Dataset rows:
-- Begin --

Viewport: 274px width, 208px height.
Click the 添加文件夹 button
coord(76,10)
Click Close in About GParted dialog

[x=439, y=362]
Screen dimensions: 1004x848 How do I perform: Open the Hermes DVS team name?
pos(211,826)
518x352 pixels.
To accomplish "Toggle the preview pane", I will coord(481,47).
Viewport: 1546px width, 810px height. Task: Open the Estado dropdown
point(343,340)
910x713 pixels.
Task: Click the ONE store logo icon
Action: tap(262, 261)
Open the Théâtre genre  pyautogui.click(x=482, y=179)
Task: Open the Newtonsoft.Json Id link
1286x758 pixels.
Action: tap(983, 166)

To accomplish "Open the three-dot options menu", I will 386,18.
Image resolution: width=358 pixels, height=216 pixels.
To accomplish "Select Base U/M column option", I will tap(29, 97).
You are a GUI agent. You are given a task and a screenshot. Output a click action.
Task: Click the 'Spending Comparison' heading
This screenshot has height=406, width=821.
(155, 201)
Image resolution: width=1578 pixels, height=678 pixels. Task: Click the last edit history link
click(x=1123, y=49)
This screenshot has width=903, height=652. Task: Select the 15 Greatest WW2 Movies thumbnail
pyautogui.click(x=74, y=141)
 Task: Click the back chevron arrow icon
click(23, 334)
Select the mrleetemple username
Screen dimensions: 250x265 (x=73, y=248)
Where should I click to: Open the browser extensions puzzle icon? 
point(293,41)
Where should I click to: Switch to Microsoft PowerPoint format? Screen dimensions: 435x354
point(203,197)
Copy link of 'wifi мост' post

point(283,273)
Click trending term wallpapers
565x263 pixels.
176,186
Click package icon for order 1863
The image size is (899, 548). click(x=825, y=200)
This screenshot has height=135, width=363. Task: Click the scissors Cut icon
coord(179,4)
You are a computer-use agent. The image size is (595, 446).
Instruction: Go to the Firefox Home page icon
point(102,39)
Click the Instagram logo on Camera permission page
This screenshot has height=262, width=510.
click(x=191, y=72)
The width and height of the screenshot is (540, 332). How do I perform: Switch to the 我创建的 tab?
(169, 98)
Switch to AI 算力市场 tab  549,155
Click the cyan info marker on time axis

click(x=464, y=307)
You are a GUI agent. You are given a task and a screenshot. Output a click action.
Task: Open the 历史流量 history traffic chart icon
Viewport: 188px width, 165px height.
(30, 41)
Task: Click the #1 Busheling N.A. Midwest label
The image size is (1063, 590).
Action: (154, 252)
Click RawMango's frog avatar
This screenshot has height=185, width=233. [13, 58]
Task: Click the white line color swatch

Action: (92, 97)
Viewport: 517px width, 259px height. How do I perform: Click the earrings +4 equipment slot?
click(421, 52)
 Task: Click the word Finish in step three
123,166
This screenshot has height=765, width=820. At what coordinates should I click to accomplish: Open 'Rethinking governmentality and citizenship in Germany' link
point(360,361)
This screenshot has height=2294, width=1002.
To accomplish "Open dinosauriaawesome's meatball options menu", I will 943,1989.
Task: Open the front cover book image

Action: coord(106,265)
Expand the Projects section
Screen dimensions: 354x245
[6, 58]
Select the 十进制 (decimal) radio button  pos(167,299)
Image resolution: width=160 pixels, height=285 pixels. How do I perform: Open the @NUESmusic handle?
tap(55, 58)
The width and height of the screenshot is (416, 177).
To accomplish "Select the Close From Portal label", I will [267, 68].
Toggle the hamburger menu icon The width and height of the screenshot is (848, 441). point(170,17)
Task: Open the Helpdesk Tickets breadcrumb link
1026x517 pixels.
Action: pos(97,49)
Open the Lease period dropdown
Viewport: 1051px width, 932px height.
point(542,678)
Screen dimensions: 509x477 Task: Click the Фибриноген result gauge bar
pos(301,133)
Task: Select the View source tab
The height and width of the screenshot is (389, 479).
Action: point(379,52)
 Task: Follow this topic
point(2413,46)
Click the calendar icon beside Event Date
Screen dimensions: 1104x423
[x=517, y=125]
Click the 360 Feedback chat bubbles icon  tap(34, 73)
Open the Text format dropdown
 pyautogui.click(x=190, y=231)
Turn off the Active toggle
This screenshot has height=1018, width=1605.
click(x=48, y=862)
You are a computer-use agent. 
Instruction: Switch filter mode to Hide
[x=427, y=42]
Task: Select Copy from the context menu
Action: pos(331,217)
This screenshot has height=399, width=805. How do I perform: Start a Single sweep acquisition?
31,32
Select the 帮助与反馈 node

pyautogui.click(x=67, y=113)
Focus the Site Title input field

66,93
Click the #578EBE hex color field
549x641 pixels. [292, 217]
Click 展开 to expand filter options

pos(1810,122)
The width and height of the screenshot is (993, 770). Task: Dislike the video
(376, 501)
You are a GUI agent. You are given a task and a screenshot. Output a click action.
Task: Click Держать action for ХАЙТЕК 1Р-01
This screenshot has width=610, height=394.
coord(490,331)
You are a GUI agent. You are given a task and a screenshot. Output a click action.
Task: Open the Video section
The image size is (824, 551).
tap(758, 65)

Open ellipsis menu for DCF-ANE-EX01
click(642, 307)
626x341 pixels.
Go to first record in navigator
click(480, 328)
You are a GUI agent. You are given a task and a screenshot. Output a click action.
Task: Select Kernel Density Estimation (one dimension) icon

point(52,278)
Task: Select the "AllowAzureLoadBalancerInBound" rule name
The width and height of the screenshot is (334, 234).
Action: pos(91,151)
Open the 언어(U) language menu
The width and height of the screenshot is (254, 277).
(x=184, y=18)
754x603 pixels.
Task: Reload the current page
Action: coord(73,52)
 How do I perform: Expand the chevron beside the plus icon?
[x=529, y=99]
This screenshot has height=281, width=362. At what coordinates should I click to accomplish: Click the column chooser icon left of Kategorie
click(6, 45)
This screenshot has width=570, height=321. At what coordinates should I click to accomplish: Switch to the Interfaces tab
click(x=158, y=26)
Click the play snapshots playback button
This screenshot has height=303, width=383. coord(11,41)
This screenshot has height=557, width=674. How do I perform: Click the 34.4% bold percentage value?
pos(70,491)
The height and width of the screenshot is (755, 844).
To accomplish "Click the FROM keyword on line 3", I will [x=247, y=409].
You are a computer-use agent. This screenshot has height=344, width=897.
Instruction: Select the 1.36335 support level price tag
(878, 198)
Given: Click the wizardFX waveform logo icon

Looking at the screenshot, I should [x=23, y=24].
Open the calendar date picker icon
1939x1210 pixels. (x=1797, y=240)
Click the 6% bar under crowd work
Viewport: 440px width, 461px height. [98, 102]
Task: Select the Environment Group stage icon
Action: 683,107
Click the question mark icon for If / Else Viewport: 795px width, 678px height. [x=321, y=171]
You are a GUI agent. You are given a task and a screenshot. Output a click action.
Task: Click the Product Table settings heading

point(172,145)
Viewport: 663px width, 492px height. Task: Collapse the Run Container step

-- End --

GOAL: Reproduce every one of the records above word for word, with no changes.

ANSWER BELOW:
Viewport: 274px width, 208px height.
Click the 添加文件夹 button
coord(76,10)
Click Close in About GParted dialog

[x=439, y=362]
Screen dimensions: 1004x848 How do I perform: Open the Hermes DVS team name?
pos(211,826)
518x352 pixels.
To accomplish "Toggle the preview pane", I will coord(481,47).
Viewport: 1546px width, 810px height. Task: Open the Estado dropdown
point(343,340)
910x713 pixels.
Task: Click the ONE store logo icon
Action: tap(262, 261)
Open the Théâtre genre  pyautogui.click(x=482, y=179)
Task: Open the Newtonsoft.Json Id link
1286x758 pixels.
Action: tap(983, 166)

To accomplish "Open the three-dot options menu", I will 386,18.
Image resolution: width=358 pixels, height=216 pixels.
To accomplish "Select Base U/M column option", I will tap(29, 97).
You are a GUI agent. You are given a task and a screenshot. Output a click action.
Task: Click the 'Spending Comparison' heading
This screenshot has height=406, width=821.
(155, 201)
Image resolution: width=1578 pixels, height=678 pixels. Task: Click the last edit history link
click(x=1123, y=49)
This screenshot has width=903, height=652. Task: Select the 15 Greatest WW2 Movies thumbnail
pyautogui.click(x=74, y=141)
 Task: Click the back chevron arrow icon
click(23, 334)
Select the mrleetemple username
Screen dimensions: 250x265 (x=73, y=248)
Where should I click to: Open the browser extensions puzzle icon? 
point(293,41)
Where should I click to: Switch to Microsoft PowerPoint format? Screen dimensions: 435x354
point(203,197)
Copy link of 'wifi мост' post

point(283,273)
Click trending term wallpapers
565x263 pixels.
176,186
Click package icon for order 1863
The image size is (899, 548). click(x=825, y=200)
This screenshot has height=135, width=363. Task: Click the scissors Cut icon
coord(179,4)
You are a computer-use agent. The image size is (595, 446).
Instruction: Go to the Firefox Home page icon
point(102,39)
Click the Instagram logo on Camera permission page
This screenshot has height=262, width=510.
click(x=191, y=72)
The width and height of the screenshot is (540, 332). How do I perform: Switch to the 我创建的 tab?
(169, 98)
Switch to AI 算力市场 tab  549,155
Click the cyan info marker on time axis

click(x=464, y=307)
You are a GUI agent. You are given a task and a screenshot. Output a click action.
Task: Open the 历史流量 history traffic chart icon
Viewport: 188px width, 165px height.
(30, 41)
Task: Click the #1 Busheling N.A. Midwest label
The image size is (1063, 590).
Action: (154, 252)
Click RawMango's frog avatar
This screenshot has height=185, width=233. [13, 58]
Task: Click the white line color swatch

Action: (92, 97)
Viewport: 517px width, 259px height. How do I perform: Click the earrings +4 equipment slot?
click(421, 52)
 Task: Click the word Finish in step three
123,166
This screenshot has height=765, width=820. At what coordinates should I click to accomplish: Open 'Rethinking governmentality and citizenship in Germany' link
point(360,361)
This screenshot has height=2294, width=1002.
To accomplish "Open dinosauriaawesome's meatball options menu", I will 943,1989.
Task: Open the front cover book image

Action: coord(106,265)
Expand the Projects section
Screen dimensions: 354x245
[6, 58]
Select the 十进制 (decimal) radio button  pos(167,299)
Image resolution: width=160 pixels, height=285 pixels. How do I perform: Open the @NUESmusic handle?
tap(55, 58)
The width and height of the screenshot is (416, 177).
To accomplish "Select the Close From Portal label", I will [267, 68].
Toggle the hamburger menu icon The width and height of the screenshot is (848, 441). point(170,17)
Task: Open the Helpdesk Tickets breadcrumb link
1026x517 pixels.
Action: pos(97,49)
Open the Lease period dropdown
Viewport: 1051px width, 932px height.
point(542,678)
Screen dimensions: 509x477 Task: Click the Фибриноген result gauge bar
pos(301,133)
Task: Select the View source tab
The height and width of the screenshot is (389, 479).
Action: point(379,52)
 Task: Follow this topic
point(2413,46)
Click the calendar icon beside Event Date
Screen dimensions: 1104x423
[x=517, y=125]
Click the 360 Feedback chat bubbles icon  tap(34, 73)
Open the Text format dropdown
 pyautogui.click(x=190, y=231)
Turn off the Active toggle
This screenshot has height=1018, width=1605.
click(x=48, y=862)
You are a computer-use agent. 
Instruction: Switch filter mode to Hide
[x=427, y=42]
Task: Select Copy from the context menu
Action: pos(331,217)
This screenshot has height=399, width=805. How do I perform: Start a Single sweep acquisition?
31,32
Select the 帮助与反馈 node

pyautogui.click(x=67, y=113)
Focus the Site Title input field

66,93
Click the #578EBE hex color field
549x641 pixels. [292, 217]
Click 展开 to expand filter options

pos(1810,122)
The width and height of the screenshot is (993, 770). Task: Dislike the video
(376, 501)
You are a GUI agent. You are given a task and a screenshot. Output a click action.
Task: Click Держать action for ХАЙТЕК 1Р-01
This screenshot has width=610, height=394.
coord(490,331)
You are a GUI agent. You are given a task and a screenshot. Output a click action.
Task: Open the Video section
The image size is (824, 551).
tap(758, 65)

Open ellipsis menu for DCF-ANE-EX01
click(642, 307)
626x341 pixels.
Go to first record in navigator
click(480, 328)
You are a GUI agent. You are given a task and a screenshot. Output a click action.
Task: Select Kernel Density Estimation (one dimension) icon

point(52,278)
Task: Select the "AllowAzureLoadBalancerInBound" rule name
The width and height of the screenshot is (334, 234).
Action: pos(91,151)
Open the 언어(U) language menu
The width and height of the screenshot is (254, 277).
(x=184, y=18)
754x603 pixels.
Task: Reload the current page
Action: coord(73,52)
 How do I perform: Expand the chevron beside the plus icon?
[x=529, y=99]
This screenshot has height=281, width=362. At what coordinates should I click to accomplish: Click the column chooser icon left of Kategorie
click(6, 45)
This screenshot has width=570, height=321. At what coordinates should I click to accomplish: Switch to the Interfaces tab
click(x=158, y=26)
Click the play snapshots playback button
This screenshot has height=303, width=383. coord(11,41)
This screenshot has height=557, width=674. How do I perform: Click the 34.4% bold percentage value?
pos(70,491)
The height and width of the screenshot is (755, 844).
To accomplish "Click the FROM keyword on line 3", I will [x=247, y=409].
You are a computer-use agent. This screenshot has height=344, width=897.
Instruction: Select the 1.36335 support level price tag
(878, 198)
Given: Click the wizardFX waveform logo icon

Looking at the screenshot, I should [x=23, y=24].
Open the calendar date picker icon
1939x1210 pixels. (x=1797, y=240)
Click the 6% bar under crowd work
Viewport: 440px width, 461px height. [98, 102]
Task: Select the Environment Group stage icon
Action: 683,107
Click the question mark icon for If / Else Viewport: 795px width, 678px height. [x=321, y=171]
You are a GUI agent. You are given a task and a screenshot. Output a click action.
Task: Click the Product Table settings heading

point(172,145)
Viewport: 663px width, 492px height. Task: Collapse the Run Container step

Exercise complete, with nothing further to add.